Arq. Bras. Cardiol. 2018; 110(5): 493-494
Computed Tomography-Guided Core Needle Biopsy of Cardiac Angiosarcoma
DOI: 10.5935/abc.20180064
A 34-year-old man was referred to our institution after an echocardiography performed at another center because of tachycardia (atrial flutter), which showed heterogeneous pericardial mass infiltrating the right chambers. Thoracic computed tomography (CT) and cardiac magnetic resonance (MR) imaging were performed for more accurate assessment of the exact tumor location, size, and potential infiltration of other cardiac and mediastinal structures. CT () and MR imaging () confirmed an 8-cm ill-defined heterogeneous enhancing pericardial mass infiltrating the anterior and superior walls of the right atrium and extending to lateral and inferior walls of the right ventricle, consistent with cardiac angiosarcoma. The patient was deemed inoperable, as the mass also invaded the superior vena cava, aortic root, and epicardial fat. CT-guided core needle biopsy of the cardiac mass was the method of choice for histological verification of tentative diagnosis. Once the patient signed the informed consent and was put in supine position, an 18-gauge biopsy needle was driven between the left thoracic internal arteries and the left border of the sternal body () and a tissue specimen was safely obtained from the beating heart without adverse events.

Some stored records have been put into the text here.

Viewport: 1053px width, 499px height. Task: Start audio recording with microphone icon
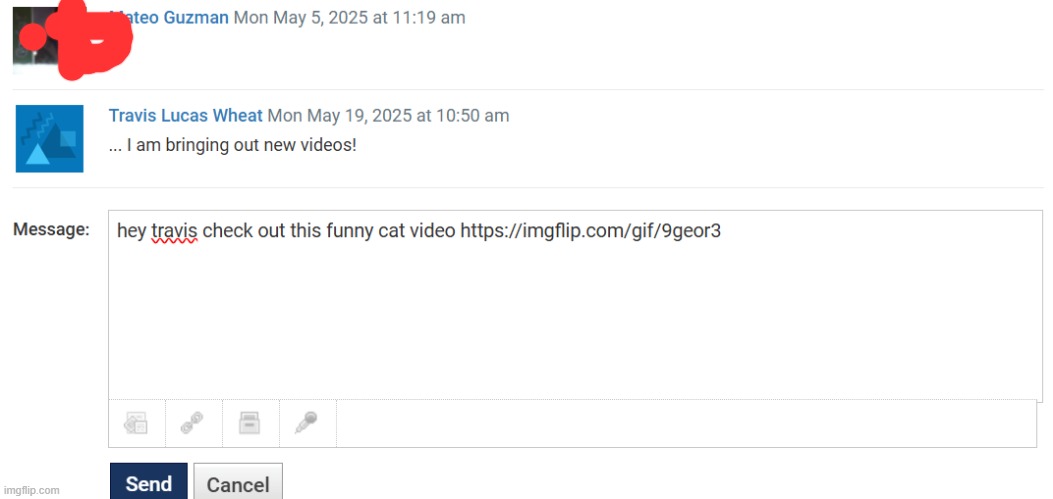(x=306, y=423)
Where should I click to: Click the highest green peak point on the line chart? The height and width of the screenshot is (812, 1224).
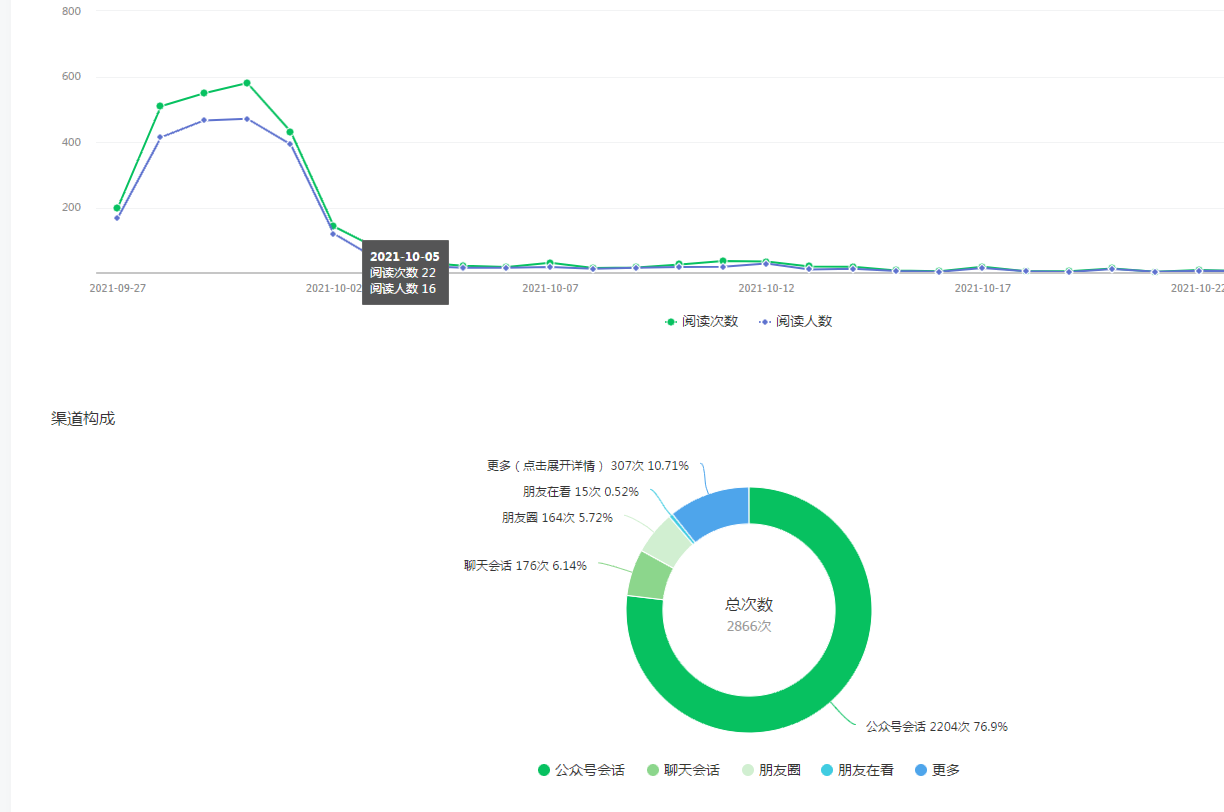click(247, 83)
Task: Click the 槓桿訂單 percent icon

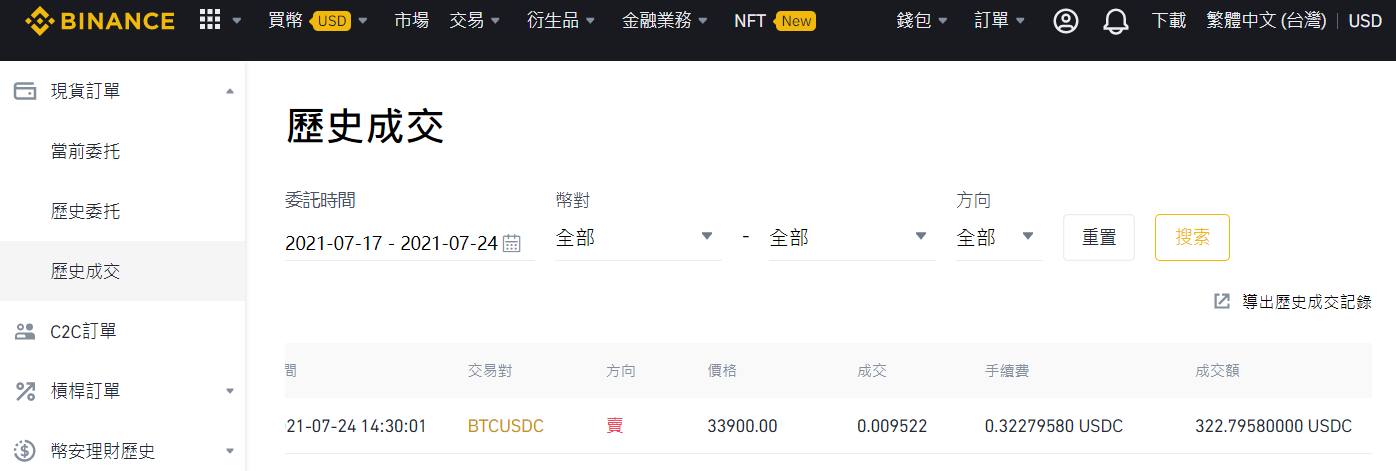Action: pos(25,391)
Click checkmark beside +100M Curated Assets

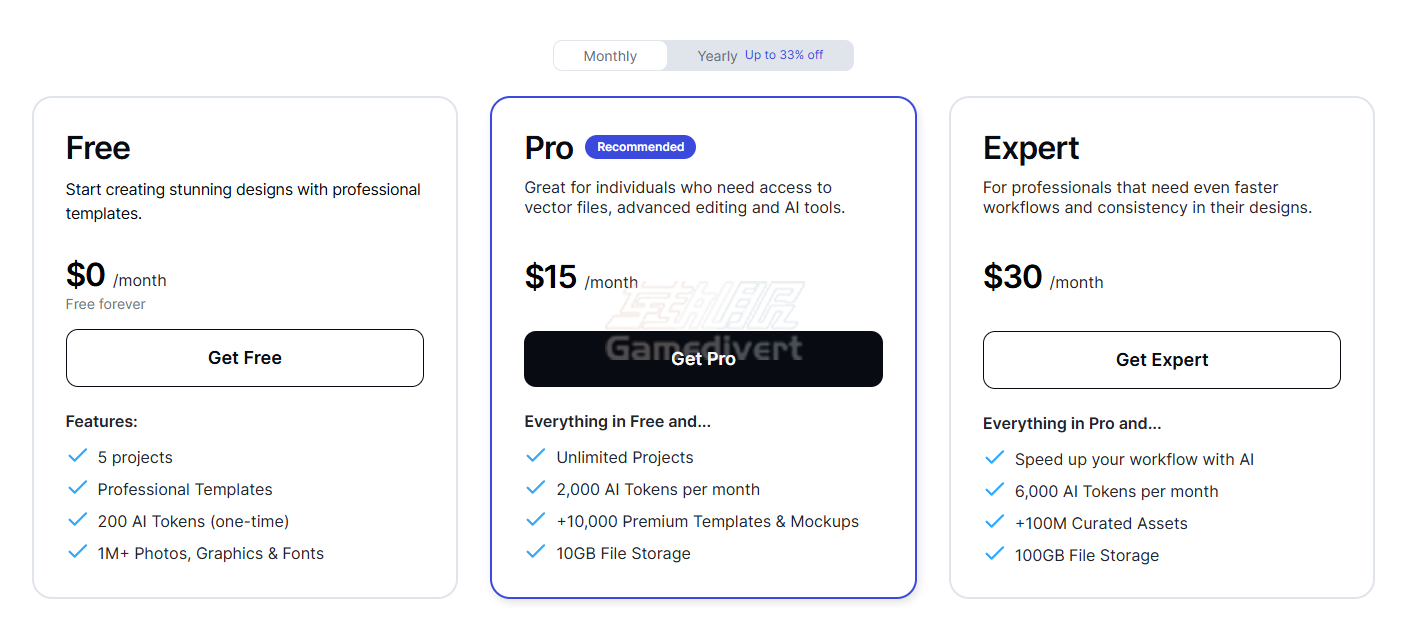(x=994, y=522)
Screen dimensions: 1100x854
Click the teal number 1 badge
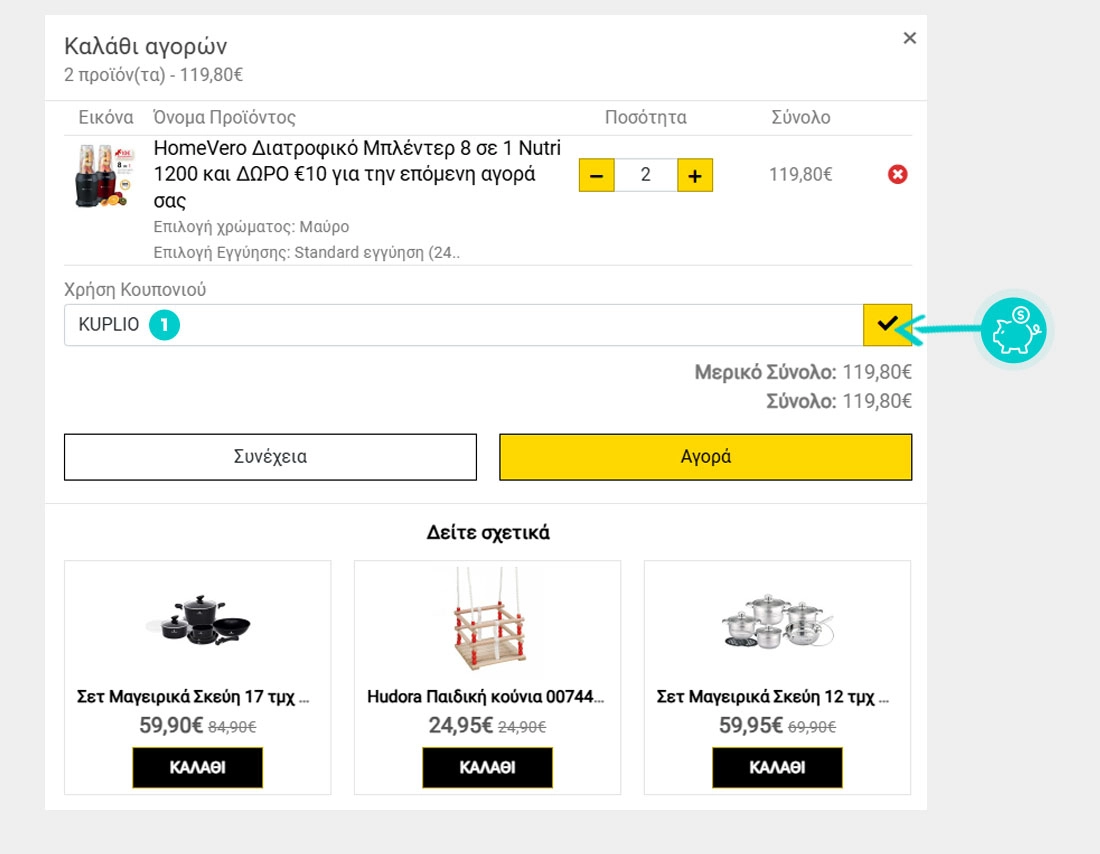[x=164, y=325]
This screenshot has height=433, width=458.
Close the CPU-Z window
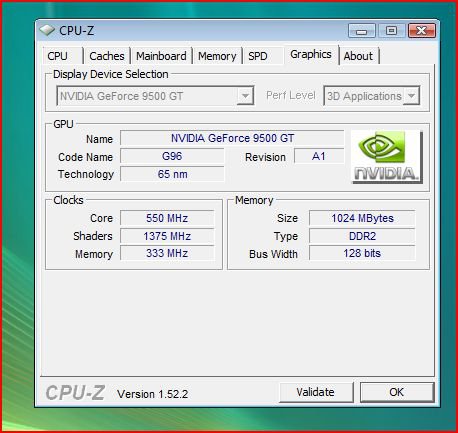[422, 31]
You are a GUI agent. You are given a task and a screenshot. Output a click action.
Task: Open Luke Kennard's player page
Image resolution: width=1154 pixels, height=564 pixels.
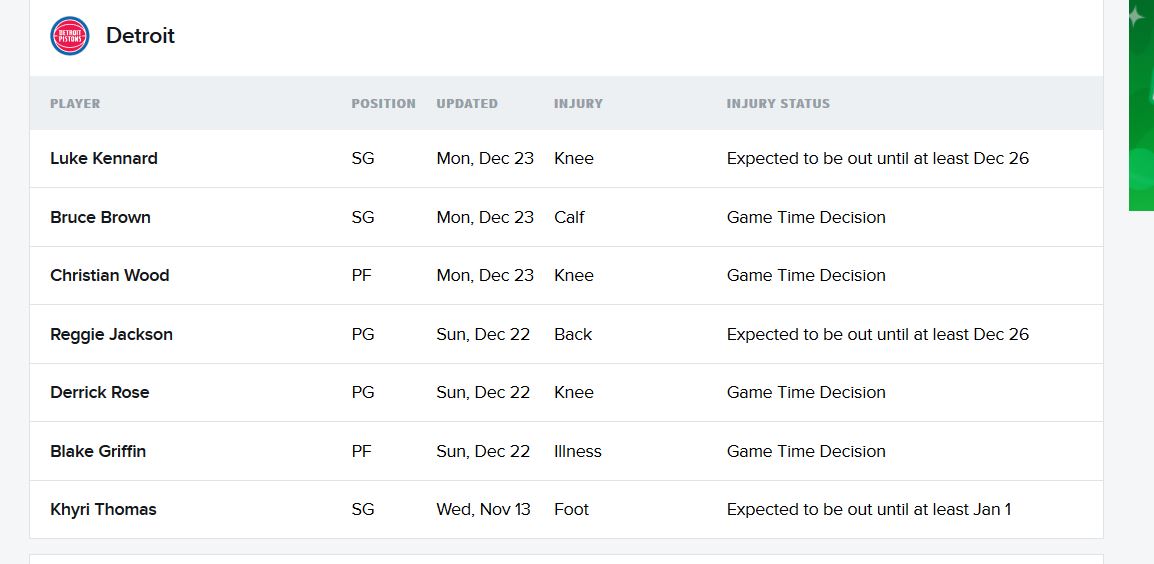click(x=104, y=158)
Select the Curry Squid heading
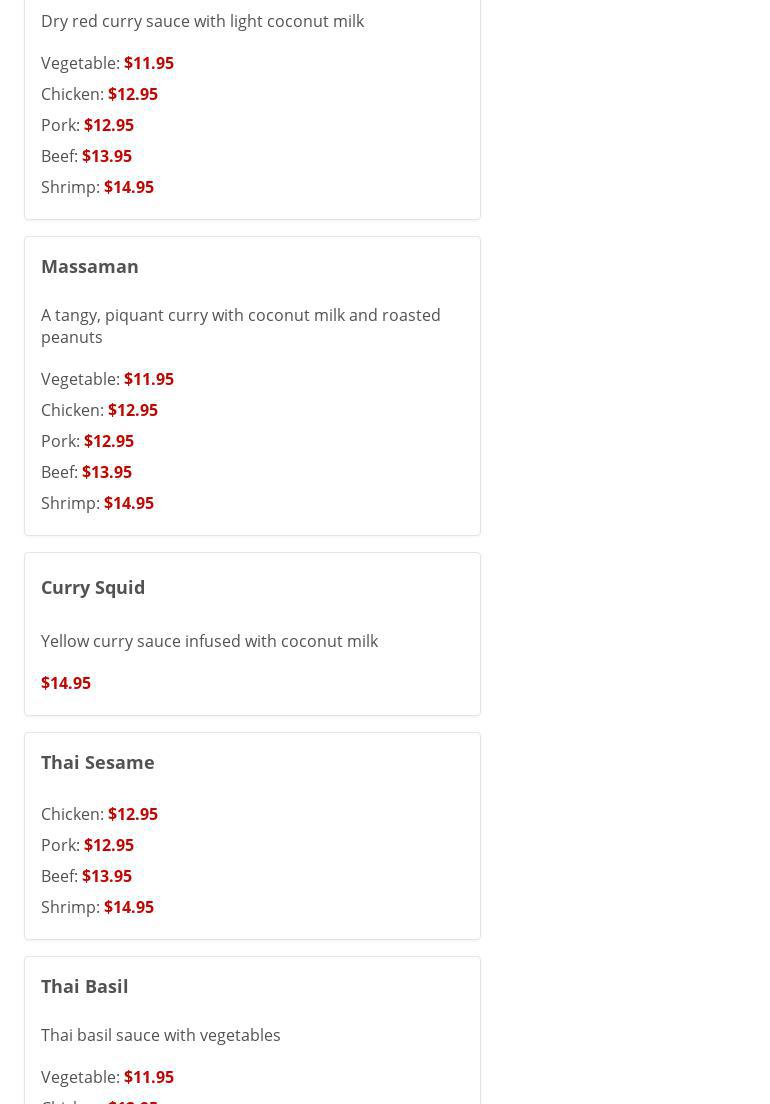 pos(93,587)
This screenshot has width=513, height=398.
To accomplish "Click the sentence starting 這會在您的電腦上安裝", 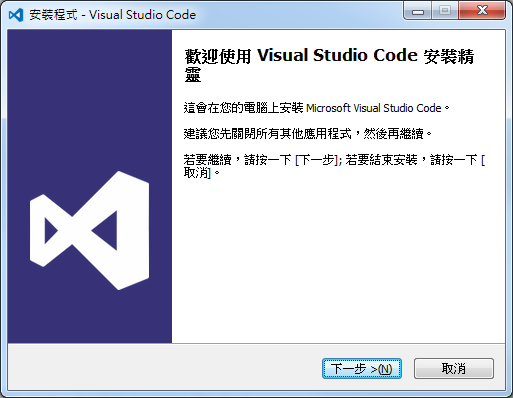I will [x=316, y=108].
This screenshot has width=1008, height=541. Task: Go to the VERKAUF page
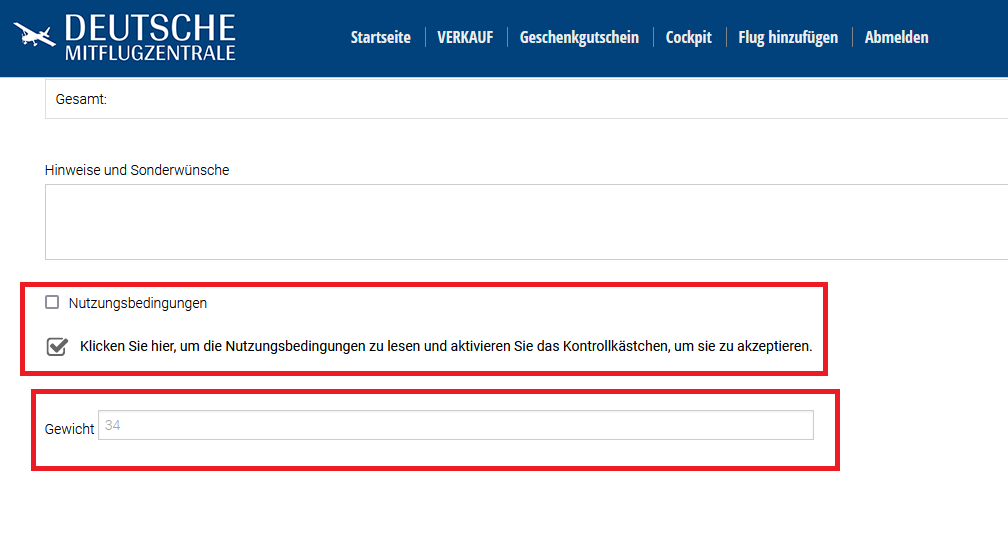coord(465,37)

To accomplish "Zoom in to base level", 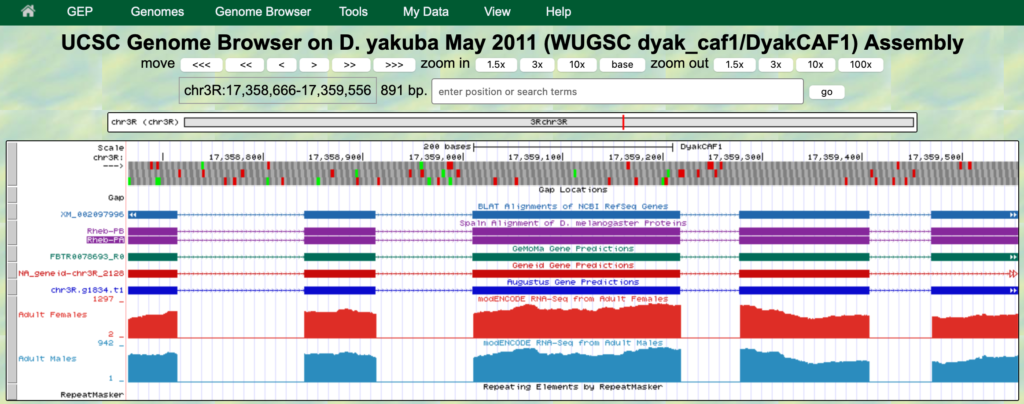I will [x=622, y=65].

The procedure was performed by an experienced interventional thoracic radiologist under local anesthesia and in the presence of a thoracic surgeon. CT images obtained immediately after biopsy showed no post-procedural complications. Preliminary histological analysis performed on-site by a pathologist determined the adequacy of the tissue specimen. Final histopathologic diagnosis was high-grade cardiac angiosarcoma. To the best of our knowledge, only one case of a CT-guided core needle biopsy of a cardiac angiosarcoma involving the right chambers has been previously reported in English-language scientific literature.